======== Auszug

Nach einiger Zeit gibt es Aufregung in der Stadt. Ein Frauenmörder treibt sein Unwesen. Er mordet sogar in den Häusern und hinterlässt die Opfer nackt und mit geschorenen Köpfen. Die Mädchen sind alle von wunderbarer Schönheit. Nach 24 Morden tritt für einige Zeit Ruhe ein. Antoine Richis, ein reicher Kaufmann, durchschaut das System der Morde und erkennt, dass seine hübsche Tochter Laure die Nächste sein wird. Er flieht mit Laure, aber Grenouille, der Mörder, nimmt die Witterung auf. Schließlich bringt er Laure in einem Gasthof um und reißt ihren Geruch, wie die Düfte der anderen 24 Mädchen, mit seinen neu erlernten Mitteln an sich.

================

**Aufgaben**
A - Wo bringt Grenouille laut dem Auszug Laure um?
B - Nenne alle Personen, die im Auszug mit Namen genannt werden.

======== Angezeigte Daten

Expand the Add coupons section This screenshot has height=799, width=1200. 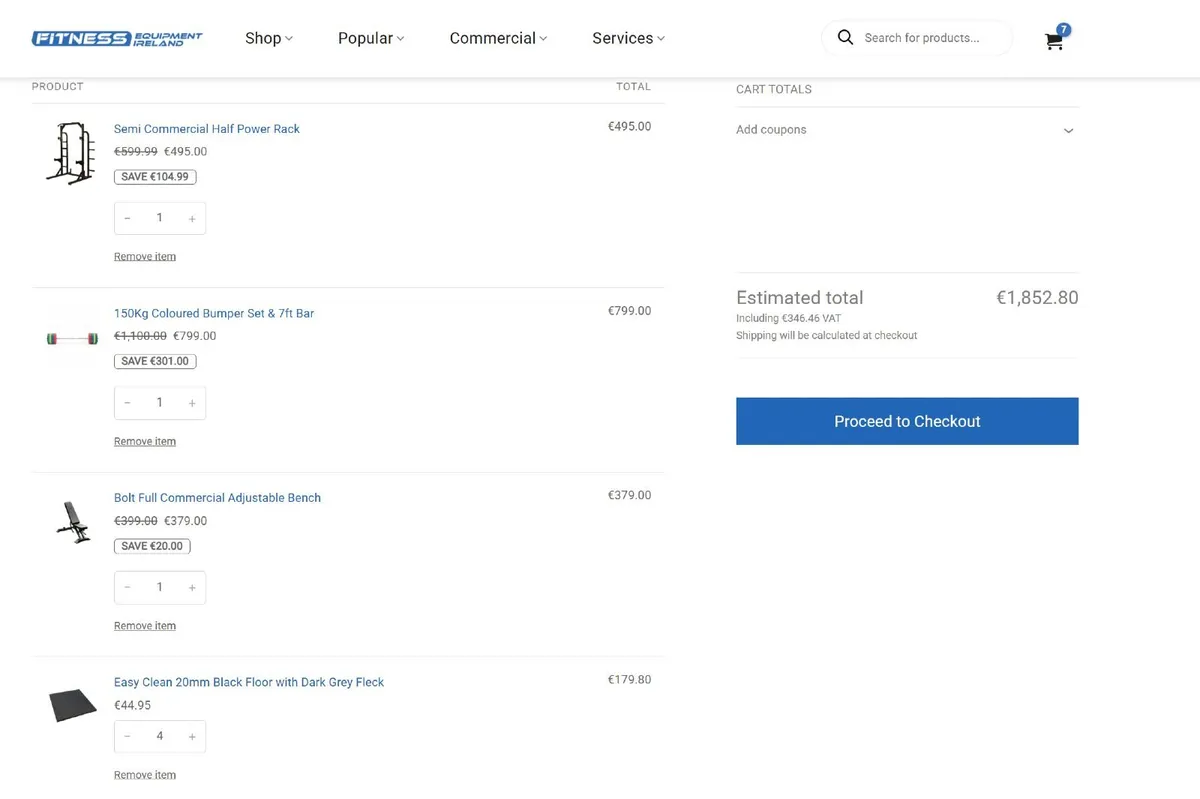(1068, 130)
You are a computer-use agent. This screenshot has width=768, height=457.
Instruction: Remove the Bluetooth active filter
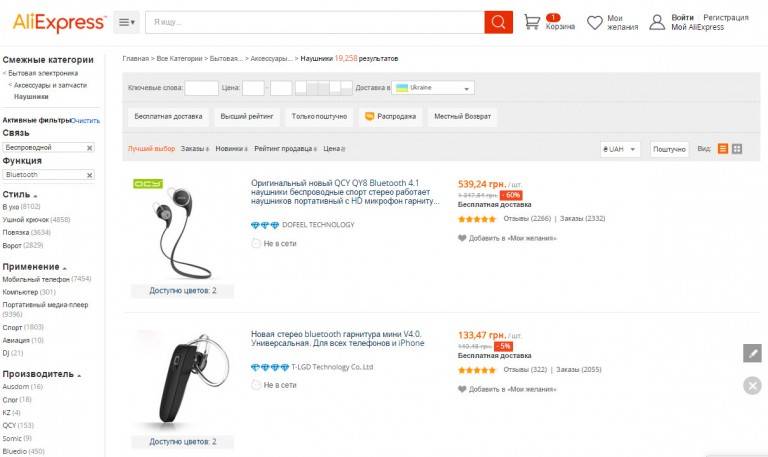pos(89,175)
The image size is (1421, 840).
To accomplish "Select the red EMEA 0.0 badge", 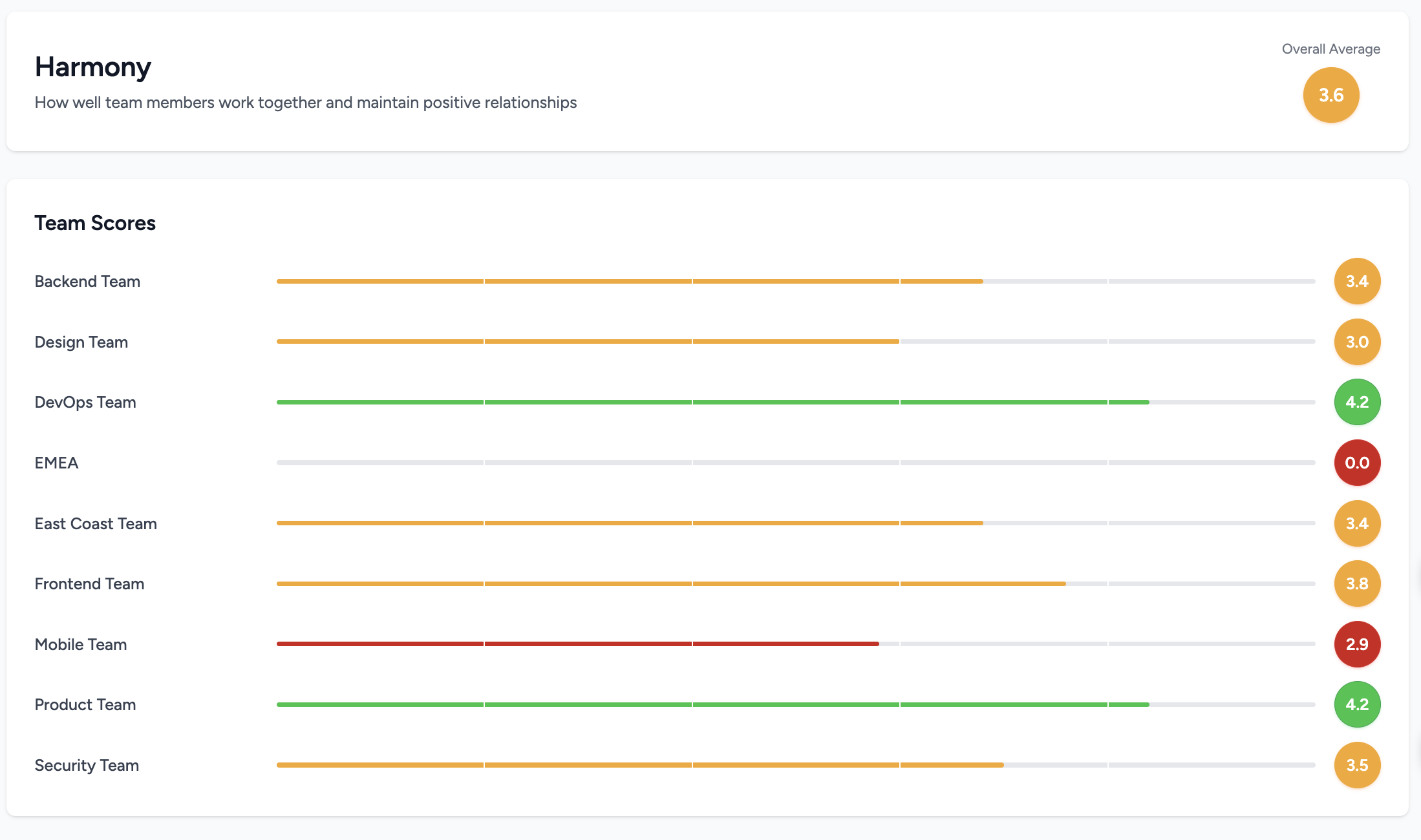I will point(1357,463).
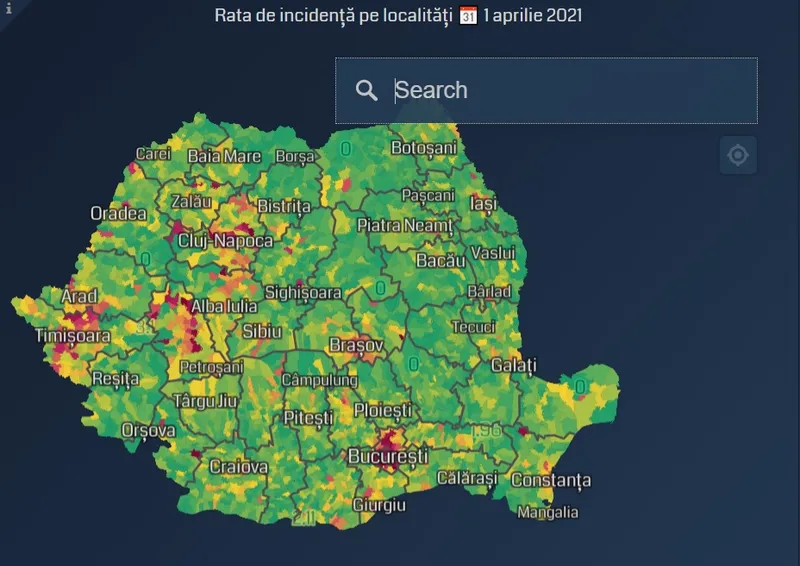Click the Craiova map label
Viewport: 800px width, 566px height.
[x=238, y=467]
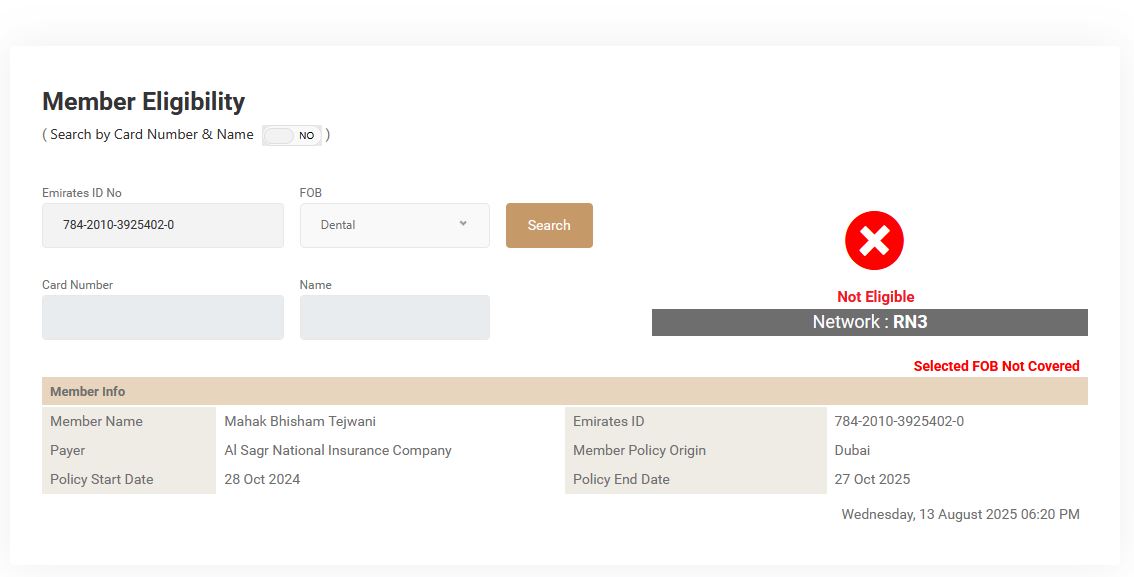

================

**Lösungen**
A - In einem Gasthof.

B - Antoine Richis, Laure, Grenouille